— Dataset entries —

╭──

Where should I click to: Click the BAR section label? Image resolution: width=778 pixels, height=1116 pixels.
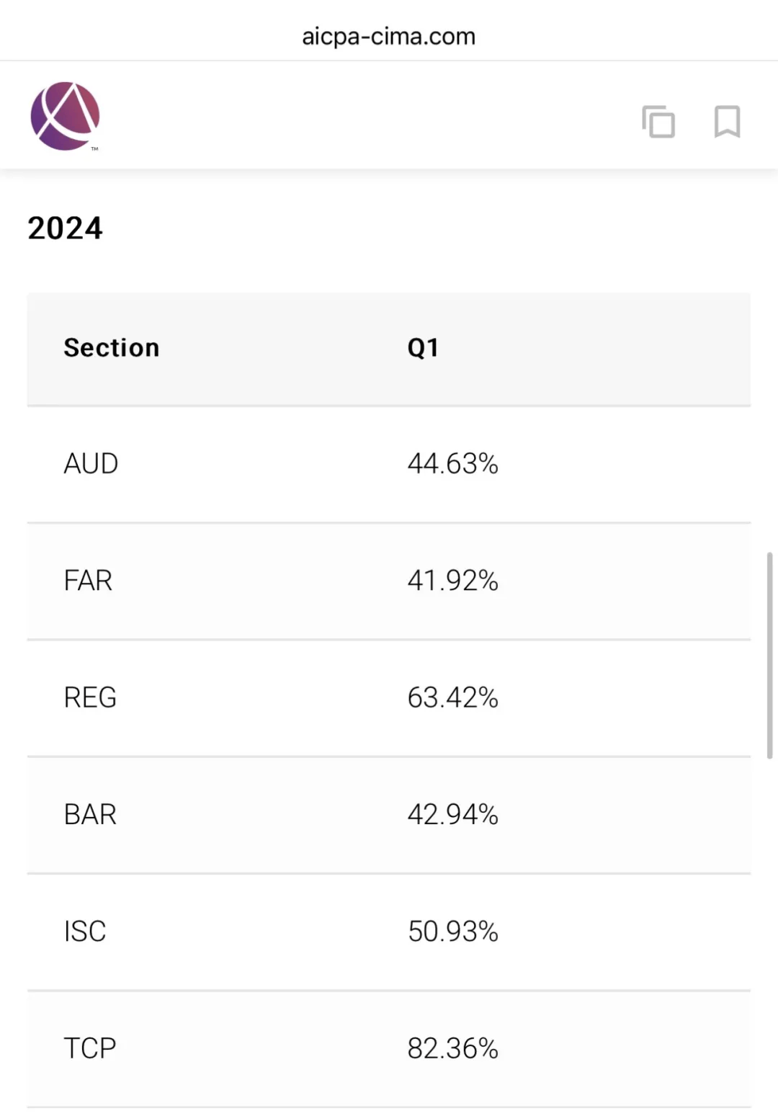click(91, 815)
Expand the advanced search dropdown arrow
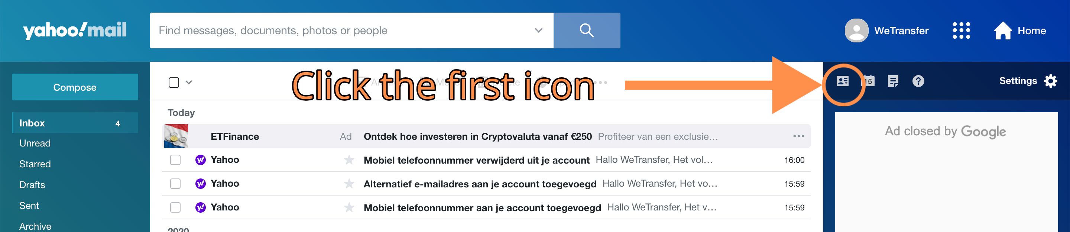 [538, 30]
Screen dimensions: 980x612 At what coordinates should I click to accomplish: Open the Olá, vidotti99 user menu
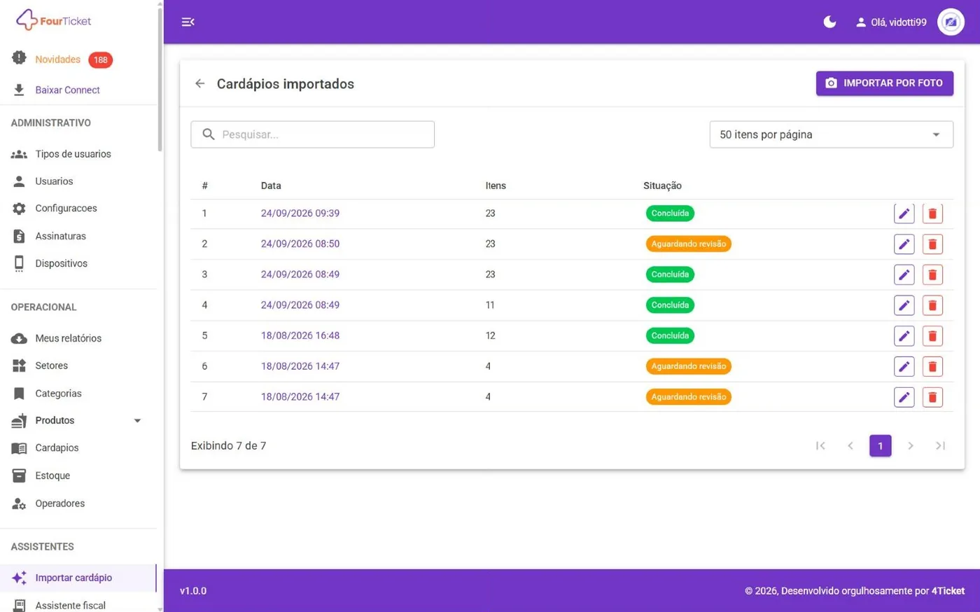(x=891, y=22)
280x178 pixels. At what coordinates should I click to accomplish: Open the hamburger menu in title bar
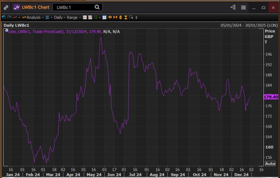243,8
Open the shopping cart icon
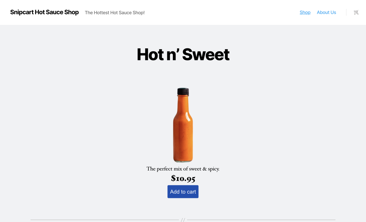Viewport: 366px width, 222px height. [x=356, y=12]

╰──

— Problem statement —
Skipping the pictures, output the entries exactly as they appear above.

— Exercise output —
Where should I click to: Click the BAR section label? Image resolution: width=778 pixels, height=1116 pixels.
click(91, 815)
Expand the advanced search dropdown arrow
 [538, 30]
Screen dimensions: 980x612 At what coordinates should I click to accomplish: Open the Olá, vidotti99 user menu
(x=891, y=22)
280x178 pixels. At what coordinates should I click to accomplish: Open the hamburger menu in title bar
243,8
Open the shopping cart icon
Viewport: 366px width, 222px height. [x=356, y=12]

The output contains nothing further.